_Text shown:_

I was so skeptical of the sixth Mission: Impossible movie that I didn’t put it on my list of most anticipated movies this year, even though I loved the last three dearly. I was influenced by the news stories about it: Christopher McQuarrie bucking the trend of having a new director for each film. Jeremy Renner choosing to be in Avengers 3 over this. Henry Cavill growing the world’s most expensive mustache. We were due for a disappointment, it seemed inevitable. I was wrong: instead we got the best Mission: Impossible yet.
Yes, Christopher McQuarrie’s return was always going to be controversial for series fans, but it works for two reasons. The first is that McQuarrie has switched up his style, writing a much darker story and working with a new crew to create a tone distinct from Rogue Nation, perhaps closest to harrowing exploits of Mission: Impossible III. The second is that this is the first direct sequel in the series’ history, dealing with the “fallout” of the IMF taking down Solomon Lane (Sean Harris) without also killing every single member of The Syndicate.
The remaining members of The Syndicate have rebranded themselves as The Apostles and, thanks to an operation gone bad in Berlin, are in possession of three nuclear bombs. Ethan Hunt (Tom Cruise) and his team of aspiring field agent Benji (Simon Pegg) and un-retired badass Luther (Ving Rhames) are tasked with getting the plutonium back, with the CIA insisting the team bring along one of their agents; gigantic, manly man August Walker (Henry Cavill). Their mission becomes even more impossible when Ilsa Faust (Rebecca Ferguson) reappears and seems to have an agenda of her own.

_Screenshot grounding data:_
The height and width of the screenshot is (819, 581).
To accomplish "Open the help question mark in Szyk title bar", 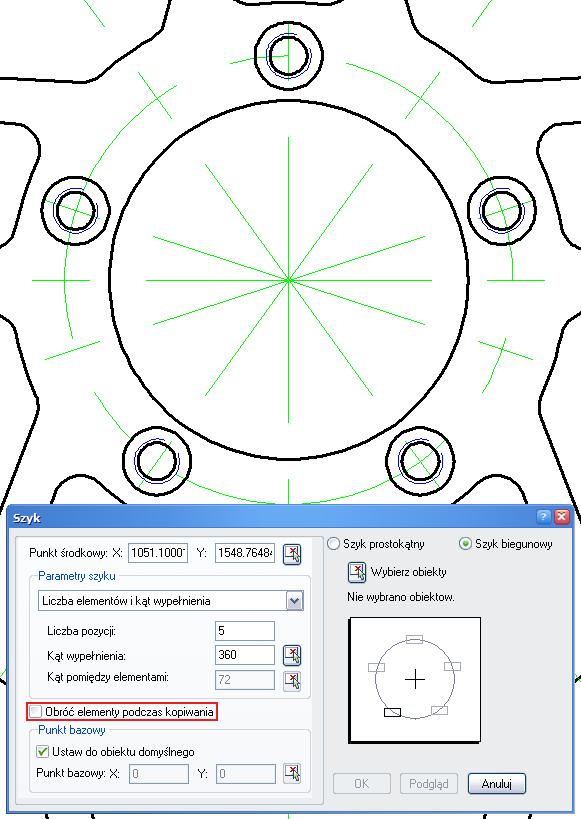I will point(543,517).
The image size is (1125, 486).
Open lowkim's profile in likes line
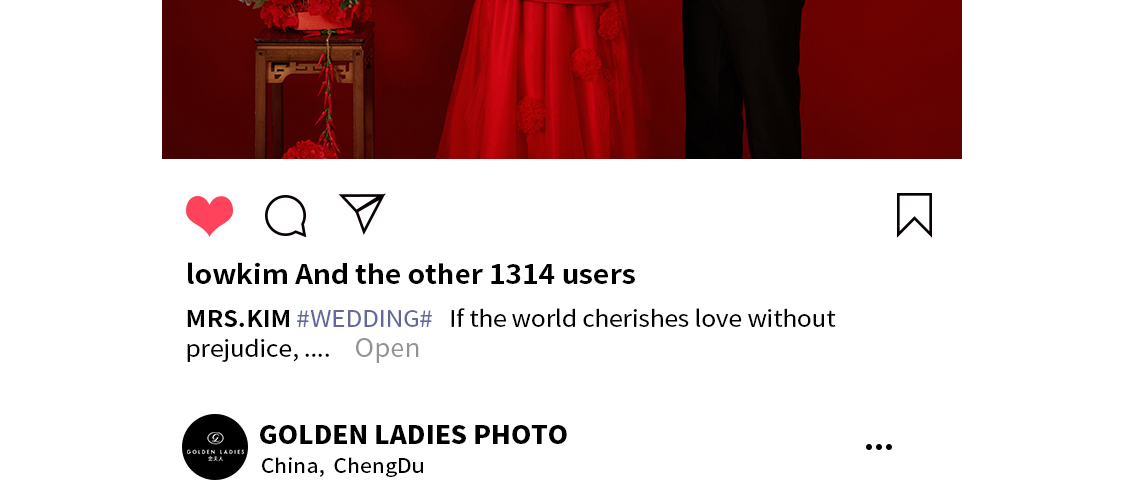[237, 274]
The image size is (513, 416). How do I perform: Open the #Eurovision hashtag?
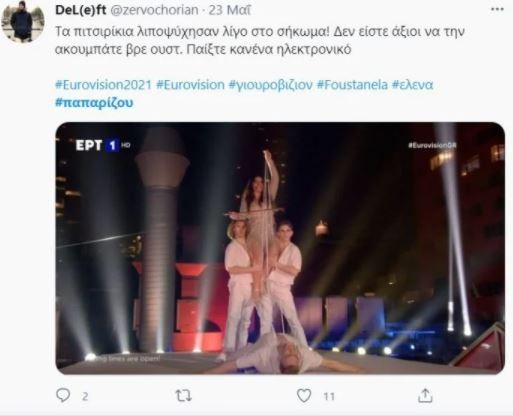[x=190, y=85]
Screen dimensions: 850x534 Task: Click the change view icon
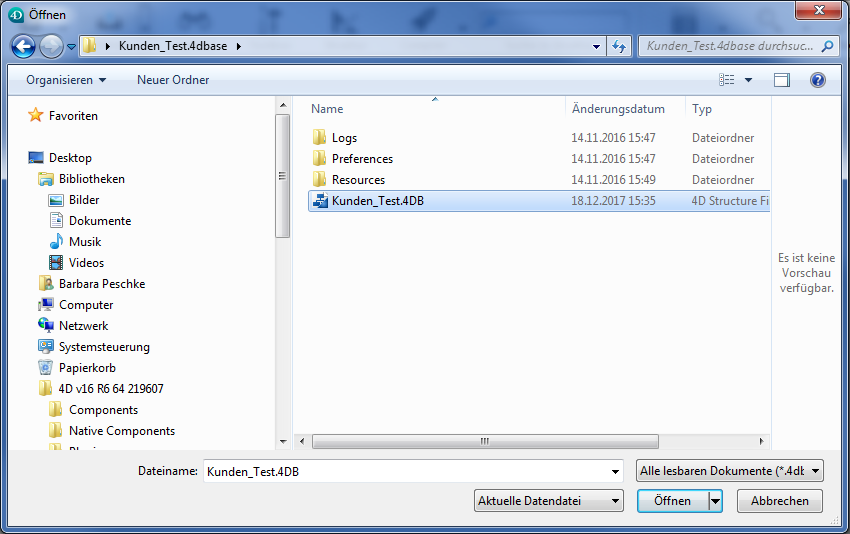coord(726,80)
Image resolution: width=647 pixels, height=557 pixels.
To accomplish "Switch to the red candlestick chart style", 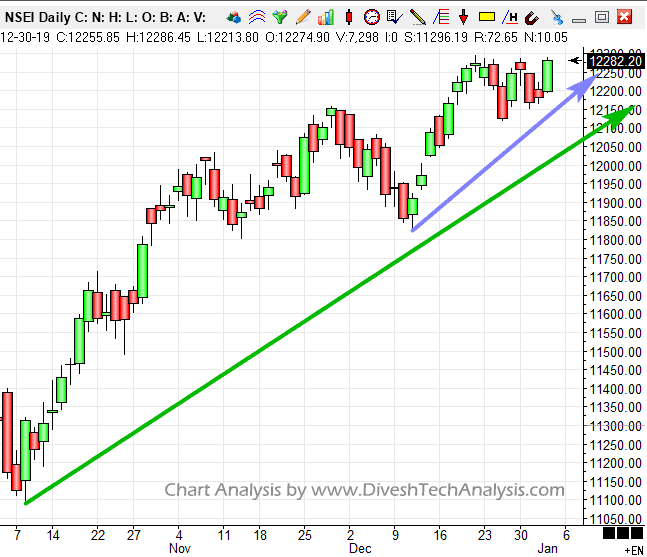I will pyautogui.click(x=348, y=17).
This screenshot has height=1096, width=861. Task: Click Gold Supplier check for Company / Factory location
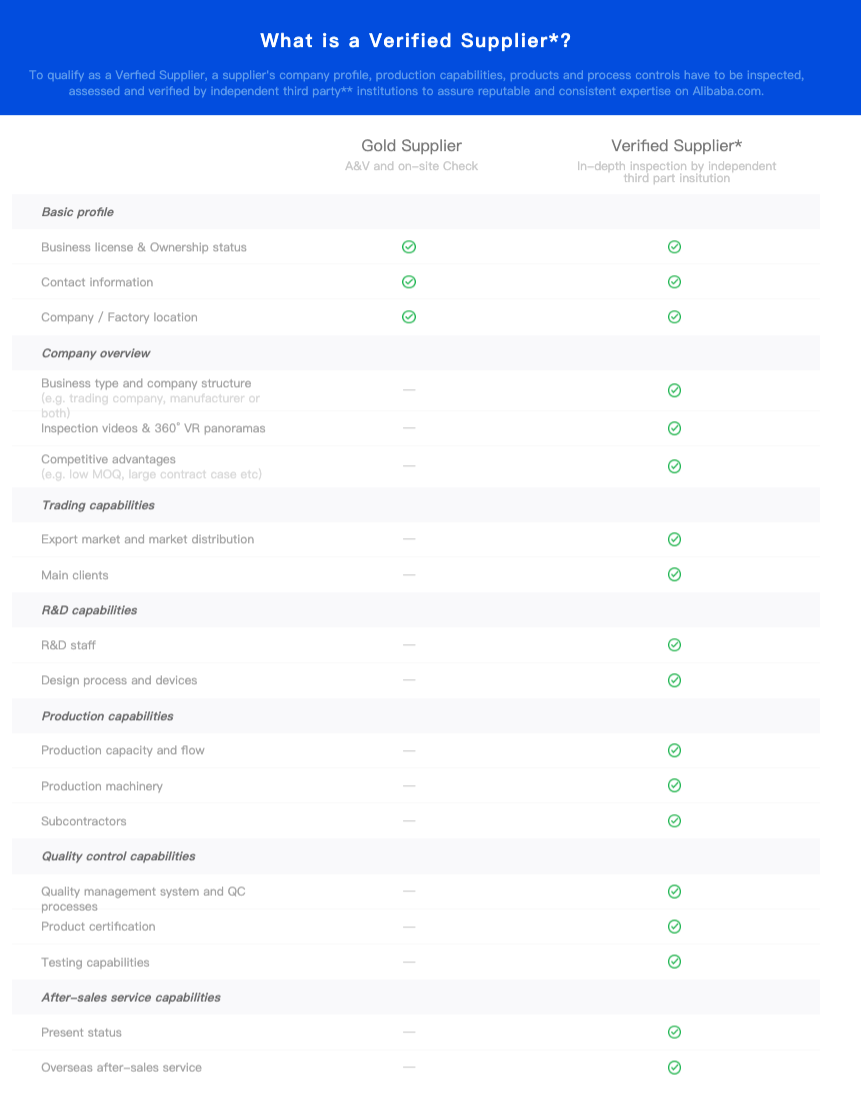coord(409,317)
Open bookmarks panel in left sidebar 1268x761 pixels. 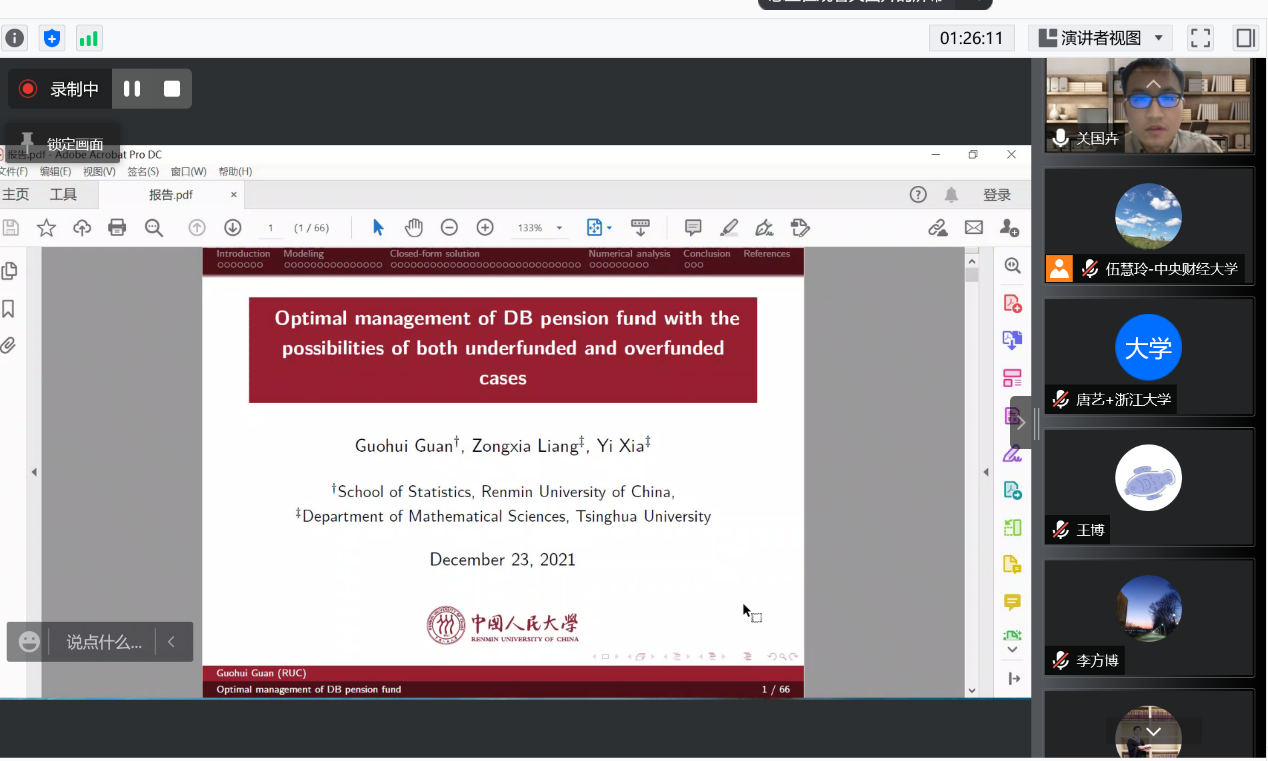(9, 308)
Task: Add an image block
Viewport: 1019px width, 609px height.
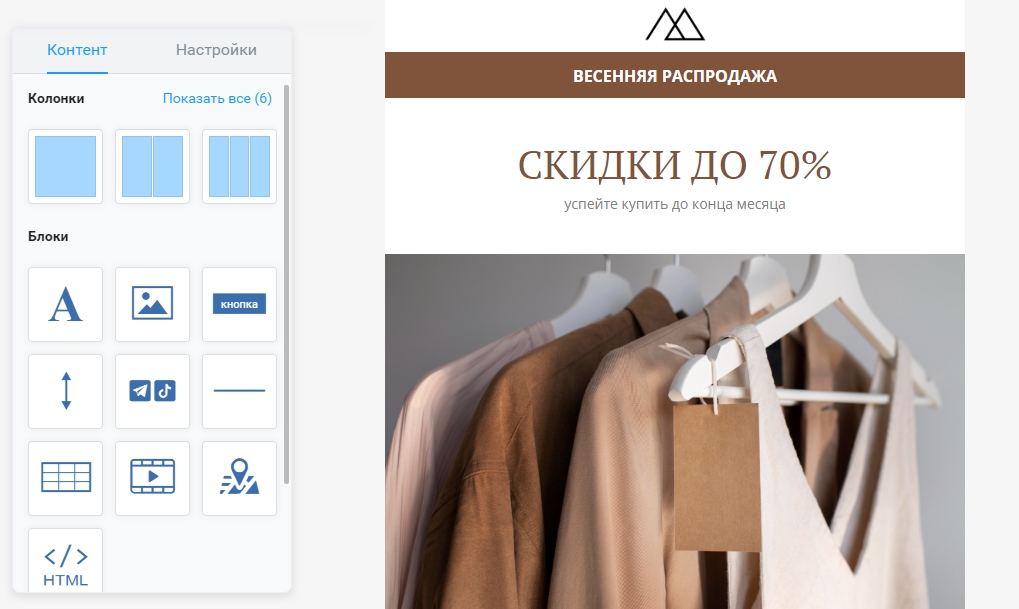Action: point(152,304)
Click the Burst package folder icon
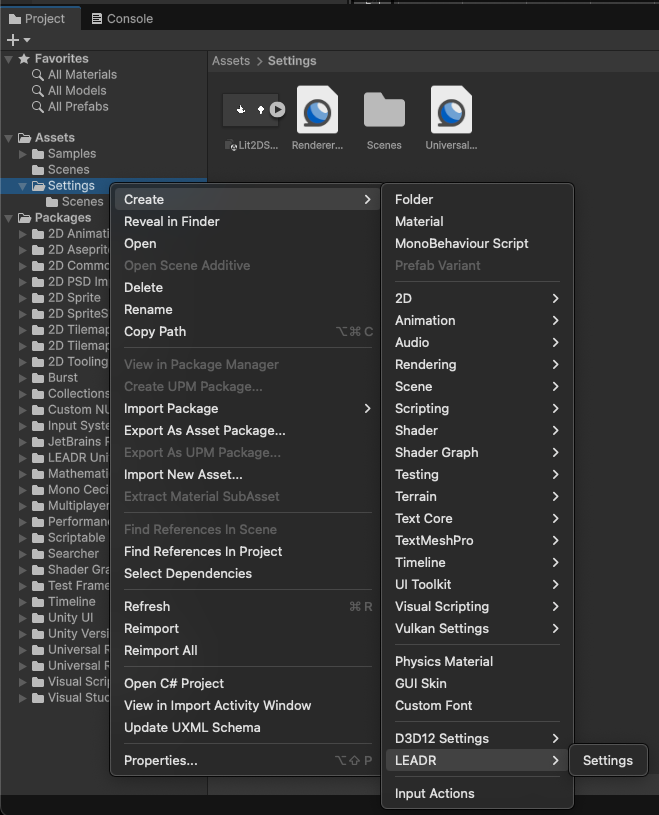Image resolution: width=659 pixels, height=815 pixels. (x=39, y=378)
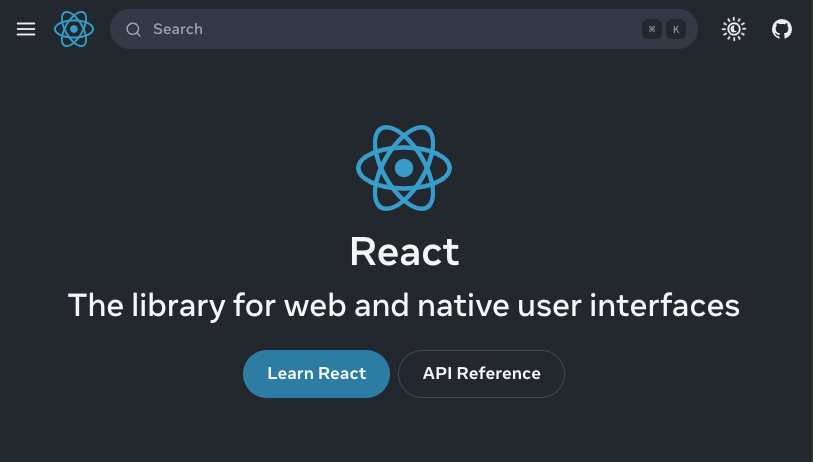Click the magnifier icon in search bar
Image resolution: width=813 pixels, height=462 pixels.
(133, 30)
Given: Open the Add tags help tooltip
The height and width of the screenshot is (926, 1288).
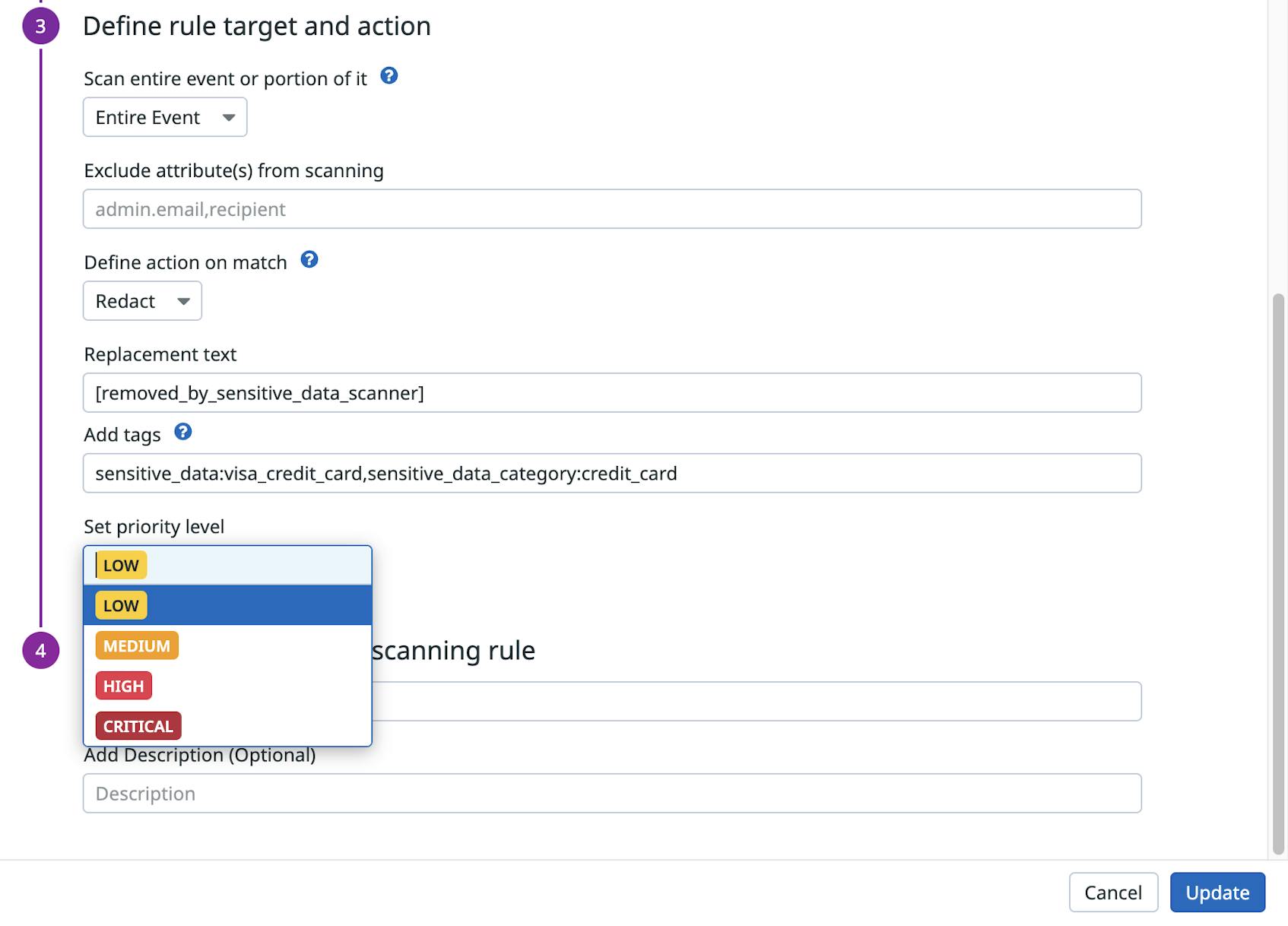Looking at the screenshot, I should point(182,433).
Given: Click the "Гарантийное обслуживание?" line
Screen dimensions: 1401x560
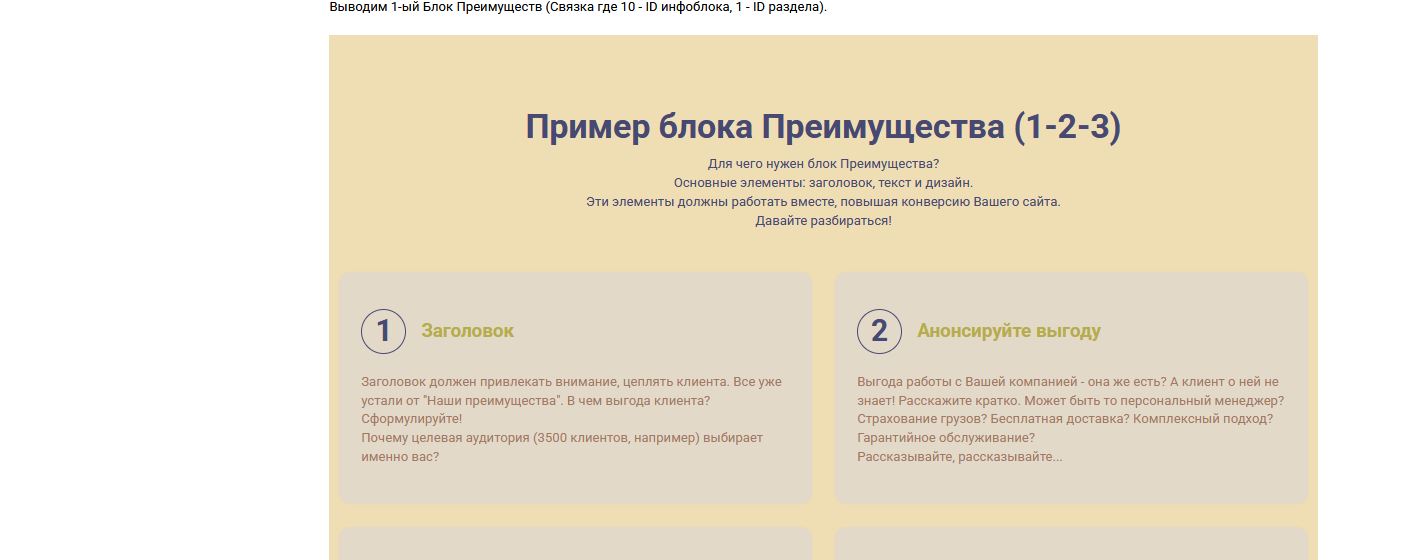Looking at the screenshot, I should click(x=946, y=438).
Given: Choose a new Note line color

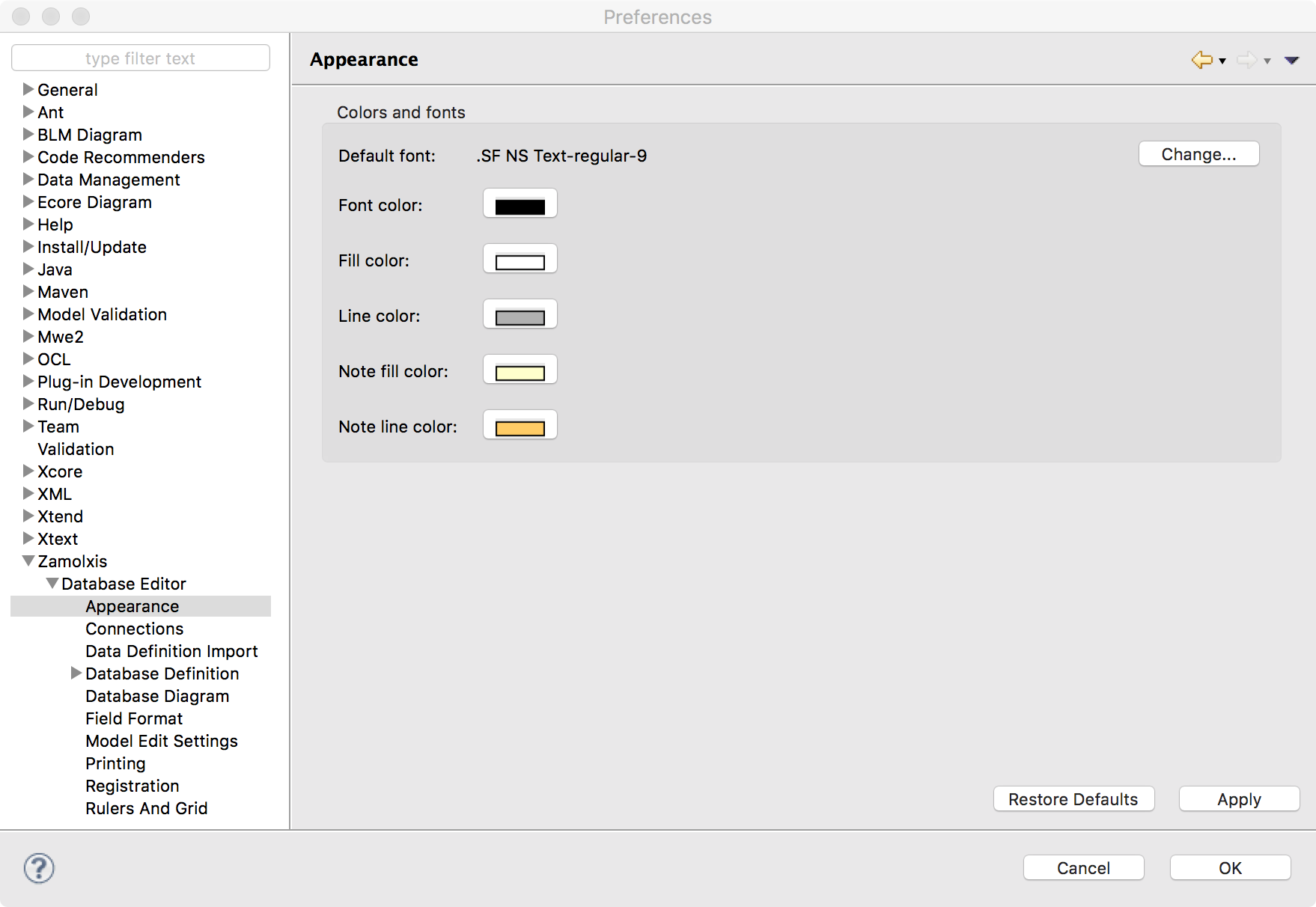Looking at the screenshot, I should point(520,425).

_Problem statement:_ Can you resume the Mission: Impossible review above, picking it up right after its last sentence?

_Written answer:_
Mission: Impossible stories tend to exist purely to string together the action sequences, but Fallout raises the bar. Typically, these stories are motivated by MacGuffins, however, this time the movie shows early on what the consequences of the IMF failing would look like, which was effective enough to raise the stakes throughout. Also, most of the big twists and double crosses are condensed into one long scene of people betraying each other, which takes a confusing, dramatic aspect of these movies and turns it into a hilarious delight while simultaneously unmuddling the rest of the action. Plus, the way the movie chooses to pay off dangling character threads is surprisingly satisfying for a franchise that’s motto has always been “you don’t need to have seen any of the others to have a good time.”
You probably already know this, but the real joy of Fallout is watching all the stunts Tom Cruise did for real. The movie shows a HALO jump in one long take because this adrenaline junkie really did it, and they were able to get another guy crazy enough to do it backwards while holding an IMAX camera. The same goes for rooftop jumps, dizzying motorcycle chases, and even dangling from (and flying) a helicopter. It’s all so intense, while I was watching the movie I was getting the same feelings I had watching some of my other favorite action movies for the first time, like Fury Road and The Dark Knight. I’m not sure this is quite in that league, but it’s close. I know we got tired of watching that trailer, at least it was all worth it.